- 7 years ago
- Wedding: June 2012
I last posted to say that my ring was lost in the mail. Well, I contacted the seller and they said that all the other packages that went out with our shipment had been delivered days ago, and that yes, ours was most likely lost. They refunded us in full, and offered a 10% discount + free FedEx Overnight on our next order. I thought, “Great! We can just reorder the same ring and it’ll be here Monday or Tuesday!” I went to the item’s page and…sold out. In all sizes. They said that they wouldn’t be restocking for 2+ weeks, and we just do not have the time to wait for that (we want to announce the engagement next Thursday or Friday when my whole out-of-town family is here for my graduation). I was super upset at the awful luck we were having and I moped and grudgingly ring shopped elsewhere for a while.
Then I realized that I don’t need to have the blingiest most amazing unique ring in the world; I just wanted something to symbolize our engagement. Putting all this emphasis on how the ring looked was just plain silly. I would love anything we picked out together, because it would forever hold the memory of that exciting shopping trip. If we had gotten that original ring, all I would think of looking at it would be the stressful 2 weeks of waiting for the mail.
I have been so damn frustrated lately with being, for all intents and purposes, engaged, but not being able to tell anyone because we both think that having the physical marker of the ring makes the announcement all the more exciting, so we are not announcing it until the ring is on my finger. All I want is to be officially engaged to the man I love, and to be able to share that happiness with my friends and family, and if a ring is what will make that happen officially then let’s pick a damn ring already. The “perfect” ring wasn’t what mattered to me anymore; it was the symbol and the actual being engaged and ultimately married that I cared about. SO agreed.
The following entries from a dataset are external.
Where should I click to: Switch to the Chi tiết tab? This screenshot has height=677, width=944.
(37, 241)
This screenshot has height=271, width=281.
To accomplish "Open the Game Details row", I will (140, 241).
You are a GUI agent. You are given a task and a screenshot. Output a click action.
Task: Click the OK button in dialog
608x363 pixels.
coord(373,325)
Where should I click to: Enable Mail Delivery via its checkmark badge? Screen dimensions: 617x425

And so yesterday, we decided to take a trip to Jared’s. We went in with the mindset that we would be leaving with a ring physically in our hands, and that we did. I remembered the setting from the first time we’d gone there, it had a 3mm white gold shank with four teeny-tiny channel set diamonds down each side. No super bling. No antique detailing. Just simple, and when I tried it on, I realized how truly perfect it felt. That was the first ring I had tried on on our first shopping trip, which was possibly one of the most exciting days of my life thus far, and now I have it to wear and remind myself the rest of my life of the excitement of that day.
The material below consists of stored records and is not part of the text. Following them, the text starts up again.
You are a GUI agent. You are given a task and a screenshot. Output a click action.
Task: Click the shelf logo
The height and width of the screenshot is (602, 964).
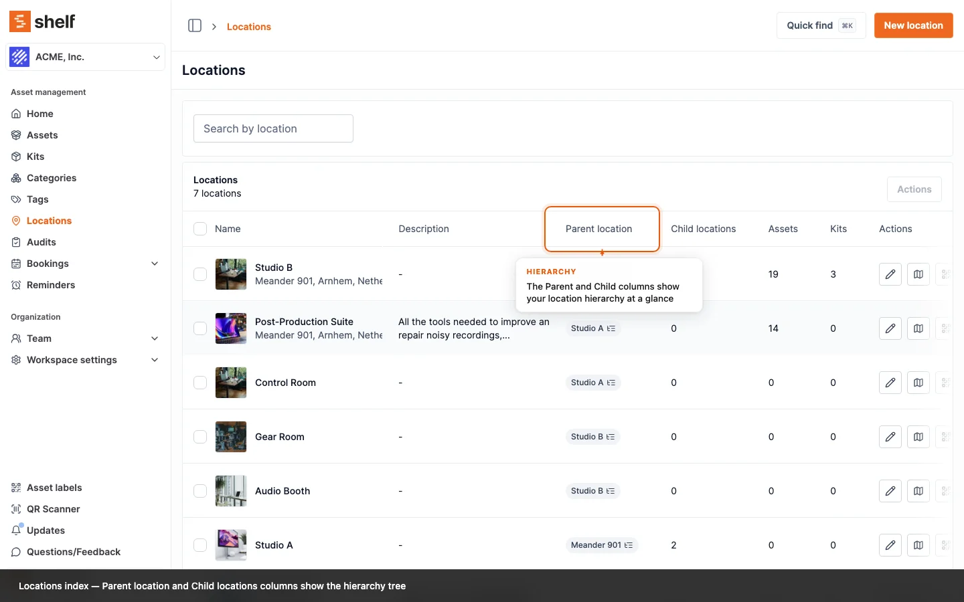pos(42,21)
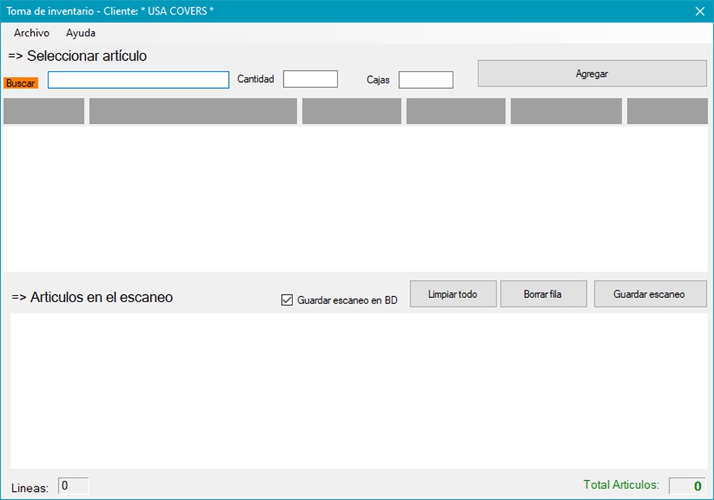Click into the Cantidad field

(x=310, y=79)
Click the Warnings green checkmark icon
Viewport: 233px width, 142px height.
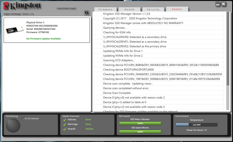[x=65, y=124]
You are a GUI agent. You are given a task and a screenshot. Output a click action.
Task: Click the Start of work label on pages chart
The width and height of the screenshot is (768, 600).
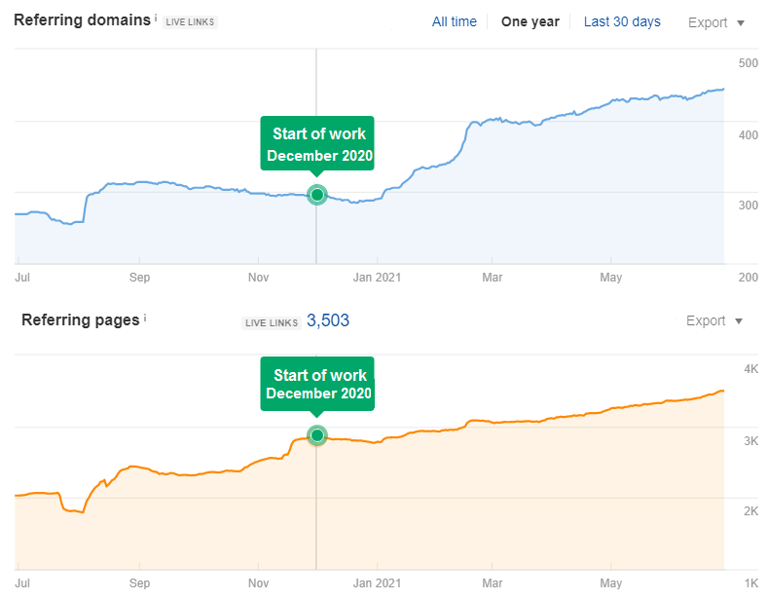pyautogui.click(x=319, y=384)
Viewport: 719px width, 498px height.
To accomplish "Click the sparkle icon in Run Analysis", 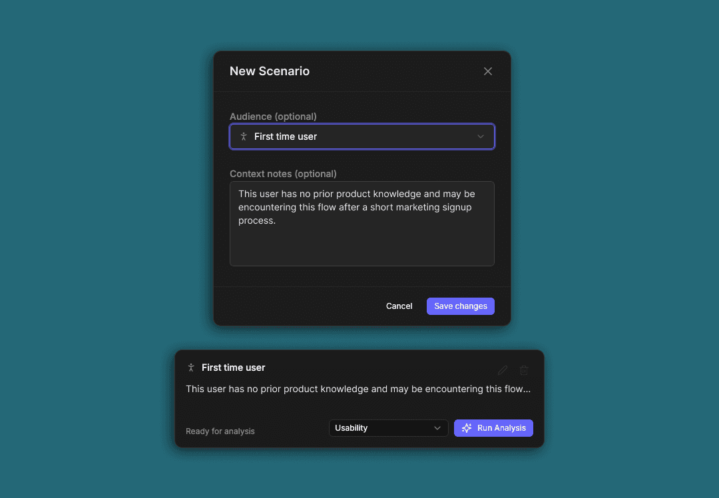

I was texting my aunt about all of this and she said, “You know, when I got engaged, I never really had a ‘proposal’…I considered us engaged when we started talking about marriage, and when the ring was ready at the jeweler’s I had to go with him to try it on for size, and as soon as that ring was on my finger it wasn’t coming off! We went home right after and starting calling people to make the announcement. Screw all that surprise proposal crap!” And I realized now that I feel exactly the same way. For our situation now it would feel absolutely silly to go to the jeweler’s, get the ring back, give it to SO, and have him “formally” present it/propose like, what, the next day? He agrees. (And that’s not to knock all you who had/want a surprise proposal, if things had gone differently for us that’s exactly what I would have wanted, but it just feels like a petty formality for us at this point.) Every time I’ve tried it on since yesterday (which is, erm, a lot haha) all the excitement comes back to me, all the feelings I felt as we were finally, finally purchasing and this headache was over, the look we gave each other when I showed him the ring on my hand and we both agreed that “this was it”…THAT was our “proposal” moment, and I’m sure we’ll have other moments: when we pick it up from the jeweler’s, when I first start wearing it, when we call/tell the first family members, when I surprise my grandma who I normally only see once a year if I’m lucky…those moments all mean as much to us as a surprise proposal would have.
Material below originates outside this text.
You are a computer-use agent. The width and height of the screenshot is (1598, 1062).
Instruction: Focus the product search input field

So tomorrow I take the ring to the jeweler’s to get sized and have the stone set (and keep all your fingers and toes crossed for me that my jeweler will work with moissanite…I think I’ll just explode if we hit *another* roadblock here!) and it should be ready in time for graduation on the 17th!!! My grandma and cousin’s flights have been booked and all the plans are in place. I will come back to share the “official” news when it happens and share lots of ring pics!